BEGIN Study text
The U.S. housing market is showing clear signs of a reset as more sellers cut their prices to attract buyers. A new report finds that more than a quarter of active listings are now offering markdowns, giving home shoppers some of the best opportunities they’ve seen in years.
According to Zillow, 26.9% of for-sale homes across the country had a price reduction in October. The typical listing saw a total of $25,000 in cumulative price cuts, matching the largest average discounts Zillow has ever recorded.
While the size of any single price cut remains similar to recent years — around $10,000 — sellers are tweaking their prices more often as homes take longer to sell.
Most sellers are not exactly taking a loss. After years of surging home values, many owners are sitting on significant equity, which gives them breathing room to lower prices and still come out ahead.
“Most homeowners have seen their home values soar over the past several years, which gives them the flexibility for a price cut or two while still walking away with a profit,” said Kara Ng, a senior economist at Zillow.
Ng added that these markdowns are helping align asking prices with what buyers can actually afford — and that’s helping to fuel what she called the most active housing market in about three years. “Patient buyers are reaping the rewards as the market continues to rebalance,” she said.

The deepest dollar cuts are showing up in some of the nation’s most expensive metro areas.
In San Jose, sellers trimmed a median of $70,900 off their original asking price — the largest cumulative discount among the major markets surveyed.
Several other high-cost California markets also saw sizable reductions:
Los Angeles: median cumulative cut of $61,000
San Francisco: $59,001
San Diego: $50,000
On the East Coast, New York City sellers also sliced a median $50,000 from initial list prices.
END Study text
BEGIN Available data
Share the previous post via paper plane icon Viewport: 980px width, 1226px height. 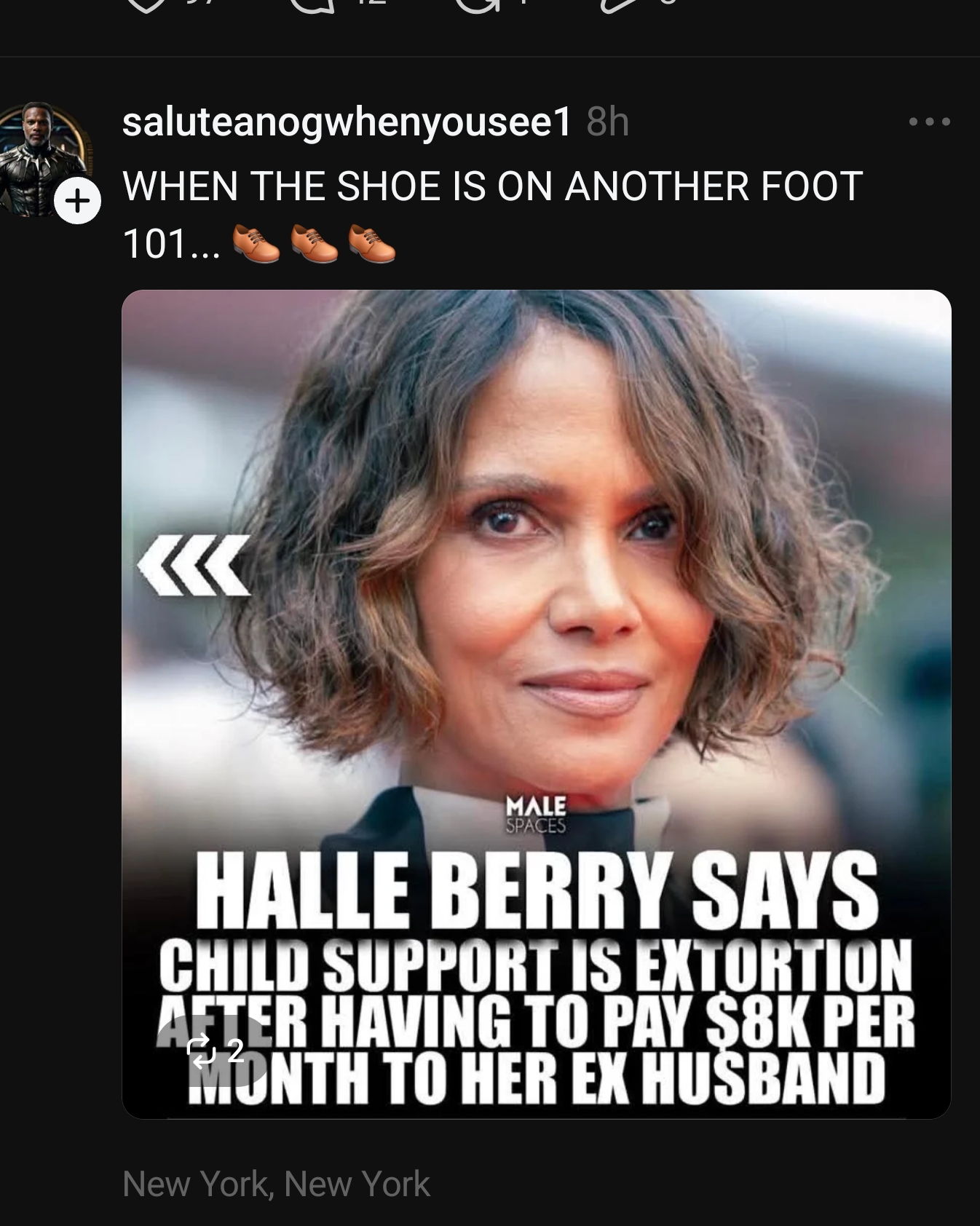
END Available data
### What to do
Using the housing market report, explain in one to three sentences why most sellers who cut their asking prices are not taking a loss.

### Answer below
After years of surging home values, many owners are sitting on significant equity. That equity gives them room to lower their prices, even with a price cut or two, and still walk away with a profit.